Investors exit Asian economies as US builds up steam

Shamim Adam
Asia's role as the world's growth engine is waning as economies across the region weaken and investors pull out billions of dollars.
The Indian rupee fell to a record low this week, Thailand is in recession and Indonesia's widest current account deficit pushed the rupiah to its lowest since 2009. Chinese banks' bad loans are rising and economists forecast Malaysia will post its second straight quarter of sub-5 per cent growth this week.

The clouds forming in Asia as liquidity tightens and China slows down are fuelling a sell-off of emerging market stocks, reversing a flow of money into the region in favour of nascent recoveries in the US and Europe. Emerging markets from Brazil to Indonesia have raised borrowing costs this year to try to help their currencies as the prospect of reduced US monetary stimulus curbs demand for assets in developing nations.

''The eye of the storm is directly above emerging markets now, two years after it hovered over Europe and four years after it hit the US,'' said Stephen Jen, co-founder of hedge fund SLJ Macro Partners in London and former head of foreign exchange strategy at Morgan Stanley. ''This could be serious for Asia.''

Almost $US95 billion ($105 billion) was poured into exchange-traded funds of American shares this year, while developing-nation ETFs got withdrawals of $US8.4 billion. Signs of a stronger US economy may prompt the Federal Reserve to begin paring back its $US85 billion in monthly bond purchases as soon as next month.

''The pendulum is swinging back in favour of the advanced countries,'' said Shane Oliver, head of investment strategy at AMP Capital Investors.

Indian policy makers are battling to stem the rupee's plunge, attract capital to bridge a record current account deficit and revive growth.

The currency has weakened about 28 per cent against the US dollar in two years, reviving memories of the early 1990s crisis, when the government received an International Monetary Fund loan as foreign reserves waned.
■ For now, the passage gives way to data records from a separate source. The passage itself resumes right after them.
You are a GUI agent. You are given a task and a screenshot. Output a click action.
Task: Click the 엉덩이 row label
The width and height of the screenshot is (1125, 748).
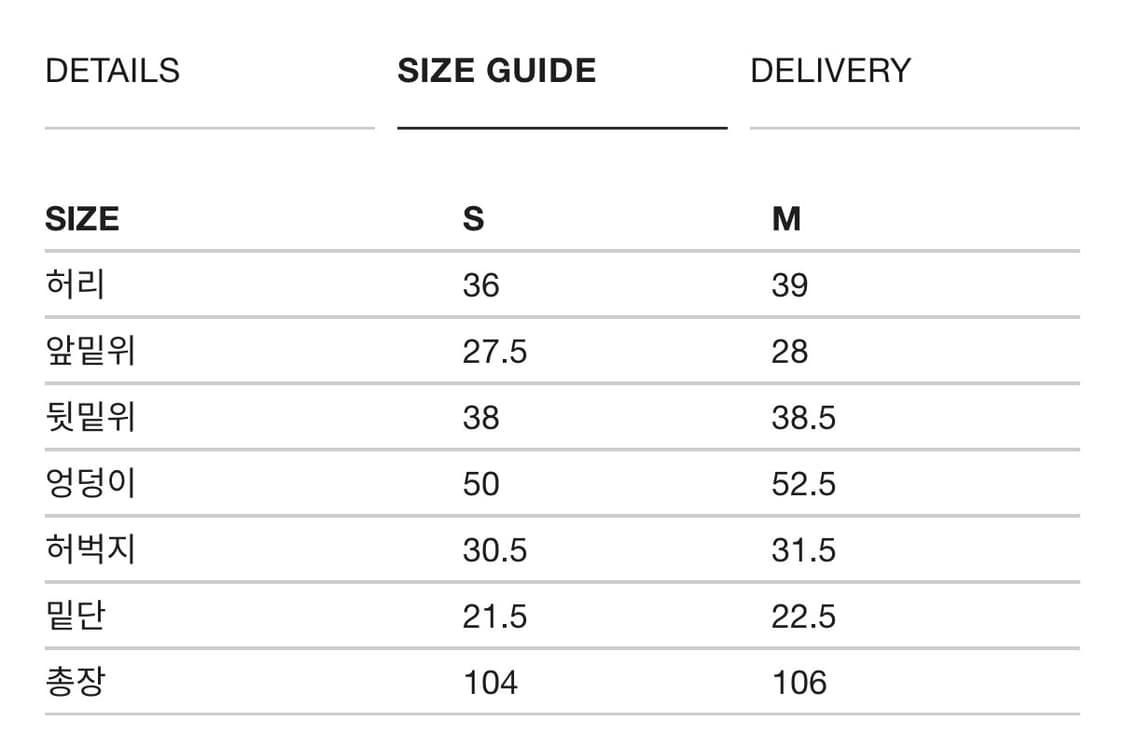[x=90, y=484]
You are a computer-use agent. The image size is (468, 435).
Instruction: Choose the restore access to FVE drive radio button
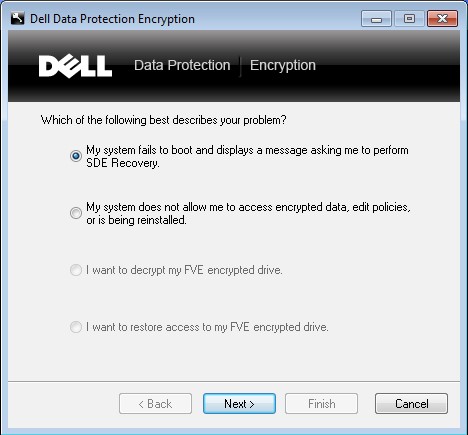tap(76, 327)
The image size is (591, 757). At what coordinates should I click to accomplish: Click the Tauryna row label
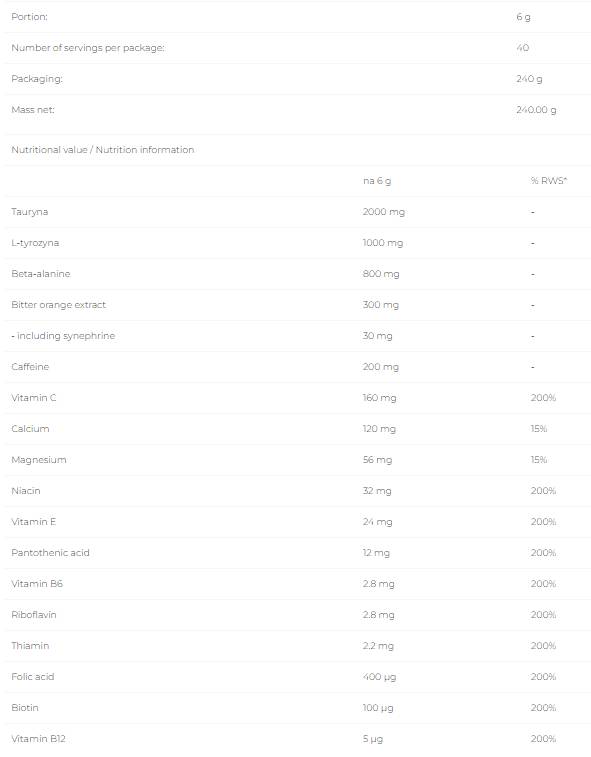pos(29,212)
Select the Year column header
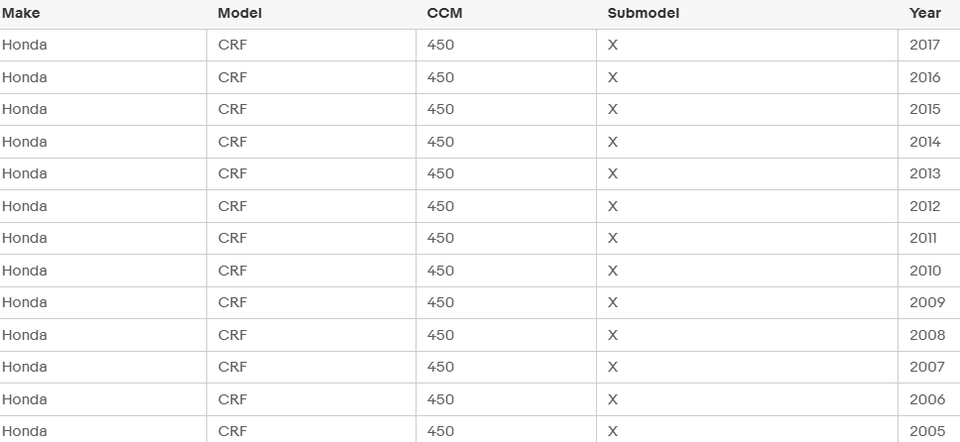This screenshot has height=442, width=960. [925, 13]
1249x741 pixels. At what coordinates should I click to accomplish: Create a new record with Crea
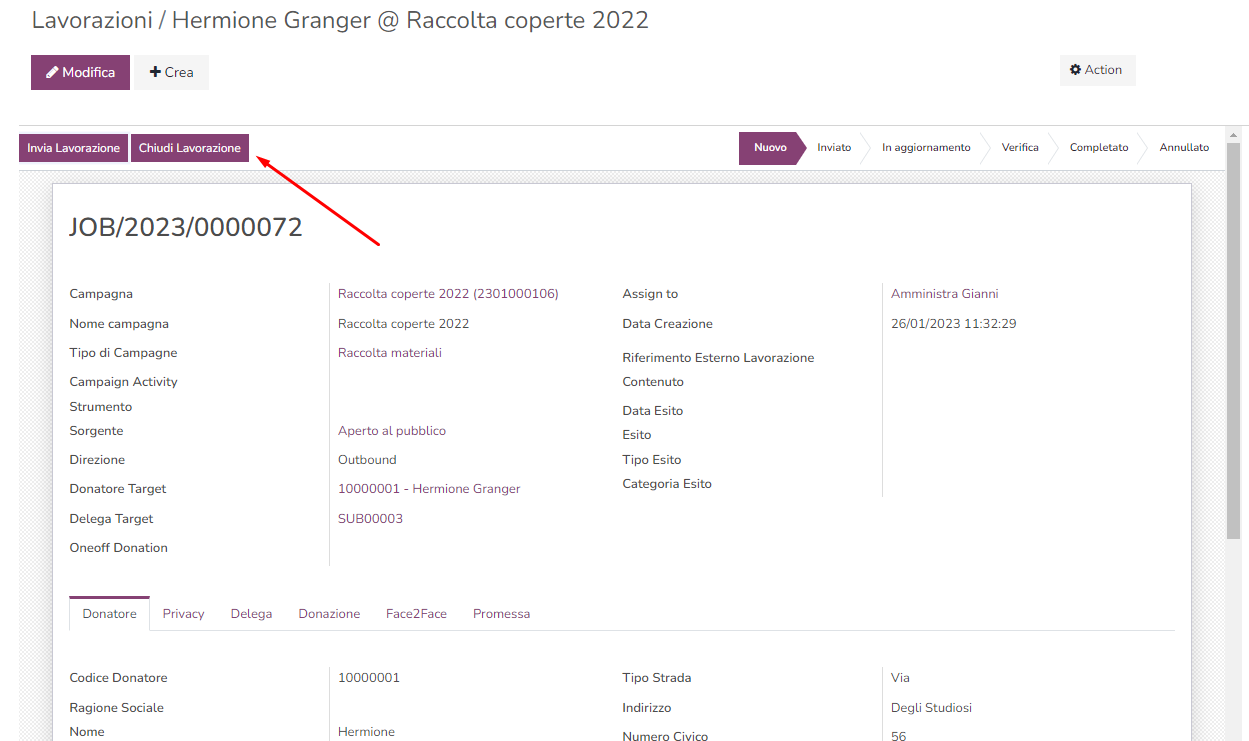click(172, 72)
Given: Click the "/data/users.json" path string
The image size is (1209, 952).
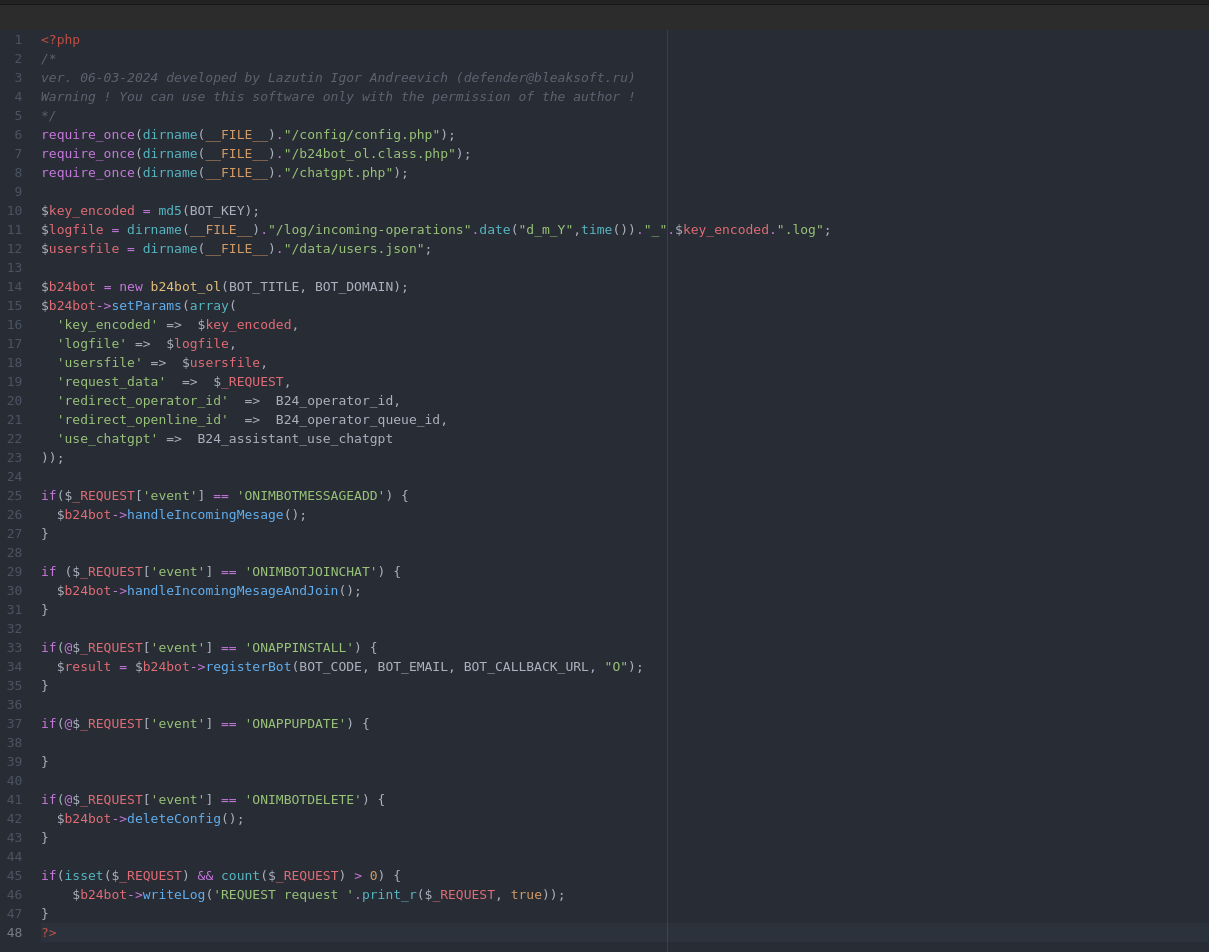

''It seems now the pain is going to be in the emerging markets,'' said Nitin Mathur, an analyst in Mumbai at Espirito Santo Investment Bank. ''The problems in India are not temporary blips. The problems are much more serious, which will take a lot of effort to get resolved.''

In Thailand, the economy entered recession last quarter for the first time since the global financial crisis. Toyota said car sales in Thailand would fall 9.5 per cent this year. The government cut its 2013 growth forecast as exports cooled and local demand weakened. Higher household debt restricts scope for monetary easing.

Last week, Taiwan cut its 2013 growth and exports forecasts and said the global outlook for the second half was worsening.

''We are seeing a turning point,'' said Freya Beamish, an economist with Lombard Street Research, who says China's competitiveness has been hurt by labour costs that are 30 per cent too high.

Sentiment is also being subdued by the prospect of a decline in US stimulus, which often finds its way to export-based countries.

Investors will be looking for clues on how quickly the US Federal Reserve will trim its monthly asset purchases when the federal open market committee's July meeting minutes come out on Wednesday.

The $US3.9 trillion of cash that flowed into emerging markets over the past four years has started to reverse since Fed chairman Ben Bernanke talked about a tapering in quantitative easing this year.

''The emerging Asia story is crumbling and dollar is once again the king,'' said Indranil Pan, chief economist at Kotak Mahindra Bank in Mumbai.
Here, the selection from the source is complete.